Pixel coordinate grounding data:
=== Begin Enclosure ===
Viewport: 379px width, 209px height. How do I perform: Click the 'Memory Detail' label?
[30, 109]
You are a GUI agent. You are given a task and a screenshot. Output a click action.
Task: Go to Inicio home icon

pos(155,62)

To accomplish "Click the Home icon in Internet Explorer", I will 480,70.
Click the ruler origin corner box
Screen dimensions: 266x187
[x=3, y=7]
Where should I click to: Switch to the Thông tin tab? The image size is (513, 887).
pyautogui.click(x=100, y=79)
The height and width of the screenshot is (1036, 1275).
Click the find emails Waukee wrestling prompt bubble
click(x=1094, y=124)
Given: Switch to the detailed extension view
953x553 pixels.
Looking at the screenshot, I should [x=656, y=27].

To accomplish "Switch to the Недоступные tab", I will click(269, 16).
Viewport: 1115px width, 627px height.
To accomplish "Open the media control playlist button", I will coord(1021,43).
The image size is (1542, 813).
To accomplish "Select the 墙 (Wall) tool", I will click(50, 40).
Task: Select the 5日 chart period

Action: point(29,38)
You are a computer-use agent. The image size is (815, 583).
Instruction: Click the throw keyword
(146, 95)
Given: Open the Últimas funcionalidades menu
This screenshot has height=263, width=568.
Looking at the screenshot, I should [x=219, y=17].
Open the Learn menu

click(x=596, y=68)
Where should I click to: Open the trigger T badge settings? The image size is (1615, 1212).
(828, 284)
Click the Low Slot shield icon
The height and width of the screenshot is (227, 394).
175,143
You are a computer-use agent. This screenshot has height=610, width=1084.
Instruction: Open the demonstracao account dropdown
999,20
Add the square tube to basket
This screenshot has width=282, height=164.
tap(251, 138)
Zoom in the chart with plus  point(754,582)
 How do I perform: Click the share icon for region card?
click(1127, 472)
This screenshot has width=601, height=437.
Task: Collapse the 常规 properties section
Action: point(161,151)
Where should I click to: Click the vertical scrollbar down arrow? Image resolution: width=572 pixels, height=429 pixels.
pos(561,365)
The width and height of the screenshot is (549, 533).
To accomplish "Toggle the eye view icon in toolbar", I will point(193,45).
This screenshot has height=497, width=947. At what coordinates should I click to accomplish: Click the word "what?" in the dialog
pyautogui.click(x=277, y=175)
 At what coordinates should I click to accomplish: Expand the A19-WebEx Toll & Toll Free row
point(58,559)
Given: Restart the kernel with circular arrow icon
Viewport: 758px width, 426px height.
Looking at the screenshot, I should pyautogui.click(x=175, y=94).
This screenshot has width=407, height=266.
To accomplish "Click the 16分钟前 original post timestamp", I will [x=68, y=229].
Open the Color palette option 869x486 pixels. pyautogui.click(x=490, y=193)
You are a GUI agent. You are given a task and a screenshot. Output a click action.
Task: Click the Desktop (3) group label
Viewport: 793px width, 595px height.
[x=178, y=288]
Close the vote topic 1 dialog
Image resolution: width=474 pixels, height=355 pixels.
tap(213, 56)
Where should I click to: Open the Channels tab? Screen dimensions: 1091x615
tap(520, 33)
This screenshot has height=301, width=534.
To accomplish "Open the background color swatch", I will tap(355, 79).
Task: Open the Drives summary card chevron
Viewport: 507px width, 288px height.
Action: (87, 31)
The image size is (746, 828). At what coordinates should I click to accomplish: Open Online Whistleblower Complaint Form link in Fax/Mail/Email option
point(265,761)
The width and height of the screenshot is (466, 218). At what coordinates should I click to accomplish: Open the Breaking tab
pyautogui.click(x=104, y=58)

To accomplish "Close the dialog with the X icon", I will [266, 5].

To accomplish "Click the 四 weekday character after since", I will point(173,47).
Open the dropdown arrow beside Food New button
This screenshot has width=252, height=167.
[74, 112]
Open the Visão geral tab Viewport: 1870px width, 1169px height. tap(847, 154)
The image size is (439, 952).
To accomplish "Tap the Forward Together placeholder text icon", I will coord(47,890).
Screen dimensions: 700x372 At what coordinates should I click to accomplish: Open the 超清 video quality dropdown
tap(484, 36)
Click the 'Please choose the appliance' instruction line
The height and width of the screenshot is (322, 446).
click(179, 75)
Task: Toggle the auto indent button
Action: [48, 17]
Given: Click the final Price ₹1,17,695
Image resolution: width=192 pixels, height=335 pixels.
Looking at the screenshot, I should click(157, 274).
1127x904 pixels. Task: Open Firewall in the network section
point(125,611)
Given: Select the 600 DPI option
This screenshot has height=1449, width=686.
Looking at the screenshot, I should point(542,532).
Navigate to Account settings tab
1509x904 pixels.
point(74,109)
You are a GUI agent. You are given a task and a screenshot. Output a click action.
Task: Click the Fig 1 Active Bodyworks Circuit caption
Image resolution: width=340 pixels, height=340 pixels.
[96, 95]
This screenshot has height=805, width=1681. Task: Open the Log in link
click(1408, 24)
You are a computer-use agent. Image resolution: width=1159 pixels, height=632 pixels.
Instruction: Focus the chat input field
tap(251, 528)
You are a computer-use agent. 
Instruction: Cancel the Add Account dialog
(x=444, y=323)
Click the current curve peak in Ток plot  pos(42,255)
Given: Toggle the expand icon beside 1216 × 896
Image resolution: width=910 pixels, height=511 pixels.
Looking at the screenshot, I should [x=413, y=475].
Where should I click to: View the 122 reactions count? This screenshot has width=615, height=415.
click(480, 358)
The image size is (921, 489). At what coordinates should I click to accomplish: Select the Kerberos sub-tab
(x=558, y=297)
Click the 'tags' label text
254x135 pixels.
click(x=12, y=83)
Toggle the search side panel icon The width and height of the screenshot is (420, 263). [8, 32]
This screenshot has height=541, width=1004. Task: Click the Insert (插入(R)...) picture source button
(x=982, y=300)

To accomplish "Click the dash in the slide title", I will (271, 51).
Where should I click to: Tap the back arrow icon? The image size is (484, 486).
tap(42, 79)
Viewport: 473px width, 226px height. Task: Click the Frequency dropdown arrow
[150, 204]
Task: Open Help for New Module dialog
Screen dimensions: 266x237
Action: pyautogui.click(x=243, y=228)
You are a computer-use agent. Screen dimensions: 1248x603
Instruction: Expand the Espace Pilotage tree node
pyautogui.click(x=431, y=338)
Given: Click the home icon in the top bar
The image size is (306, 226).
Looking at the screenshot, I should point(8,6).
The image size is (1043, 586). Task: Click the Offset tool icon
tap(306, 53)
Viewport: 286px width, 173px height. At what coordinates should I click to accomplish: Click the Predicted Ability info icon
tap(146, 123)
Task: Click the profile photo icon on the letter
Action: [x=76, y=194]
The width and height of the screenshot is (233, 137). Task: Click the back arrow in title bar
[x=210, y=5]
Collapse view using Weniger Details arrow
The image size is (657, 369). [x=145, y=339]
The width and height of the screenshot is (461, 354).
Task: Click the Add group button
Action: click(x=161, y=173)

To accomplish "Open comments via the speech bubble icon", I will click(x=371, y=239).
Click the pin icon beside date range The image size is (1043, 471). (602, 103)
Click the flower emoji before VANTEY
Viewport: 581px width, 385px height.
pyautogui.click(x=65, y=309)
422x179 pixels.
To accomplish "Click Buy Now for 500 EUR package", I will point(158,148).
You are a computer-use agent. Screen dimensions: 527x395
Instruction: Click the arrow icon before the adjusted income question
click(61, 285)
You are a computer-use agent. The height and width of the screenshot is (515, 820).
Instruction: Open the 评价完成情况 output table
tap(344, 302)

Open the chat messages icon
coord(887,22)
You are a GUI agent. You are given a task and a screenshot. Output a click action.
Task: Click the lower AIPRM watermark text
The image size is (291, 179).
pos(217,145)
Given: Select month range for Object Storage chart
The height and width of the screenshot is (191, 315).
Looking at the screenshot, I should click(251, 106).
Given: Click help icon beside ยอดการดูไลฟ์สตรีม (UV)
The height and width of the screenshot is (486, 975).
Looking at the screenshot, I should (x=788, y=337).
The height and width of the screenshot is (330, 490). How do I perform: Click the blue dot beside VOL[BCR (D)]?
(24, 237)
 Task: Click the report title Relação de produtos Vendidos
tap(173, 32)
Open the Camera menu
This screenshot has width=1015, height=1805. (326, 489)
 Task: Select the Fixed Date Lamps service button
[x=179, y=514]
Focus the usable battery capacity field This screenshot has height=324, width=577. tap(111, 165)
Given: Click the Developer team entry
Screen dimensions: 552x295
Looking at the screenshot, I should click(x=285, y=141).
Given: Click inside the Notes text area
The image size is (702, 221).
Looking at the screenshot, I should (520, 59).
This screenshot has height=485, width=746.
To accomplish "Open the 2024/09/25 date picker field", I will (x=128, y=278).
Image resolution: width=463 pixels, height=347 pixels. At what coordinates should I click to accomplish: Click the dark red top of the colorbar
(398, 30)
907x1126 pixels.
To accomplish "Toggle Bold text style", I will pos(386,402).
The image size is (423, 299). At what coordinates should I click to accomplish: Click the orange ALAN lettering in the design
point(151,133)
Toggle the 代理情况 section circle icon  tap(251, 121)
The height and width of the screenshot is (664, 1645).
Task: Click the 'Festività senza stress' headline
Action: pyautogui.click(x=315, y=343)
=== End Enclosure ===
**EXERCISE DESCRIPTION**
Please give back, exactly as it stands above, the stretch from the line with "Viewport: 507px width, 288px height." through the line with "The image size is (439, 952).", and no line outside it.

**OUTPUT FOR THIS TASK**
Viewport: 507px width, 288px height.
Action: (87, 31)
The image size is (746, 828). At what coordinates should I click to accomplish: Open Online Whistleblower Complaint Form link in Fax/Mail/Email option
point(265,761)
The width and height of the screenshot is (466, 218). At what coordinates should I click to accomplish: Open the Breaking tab
pyautogui.click(x=104, y=58)

To accomplish "Close the dialog with the X icon", I will [266, 5].

To accomplish "Click the 四 weekday character after since", I will point(173,47).
Open the dropdown arrow beside Food New button
This screenshot has width=252, height=167.
[74, 112]
Open the Visão geral tab Viewport: 1870px width, 1169px height. tap(847, 154)
The image size is (439, 952).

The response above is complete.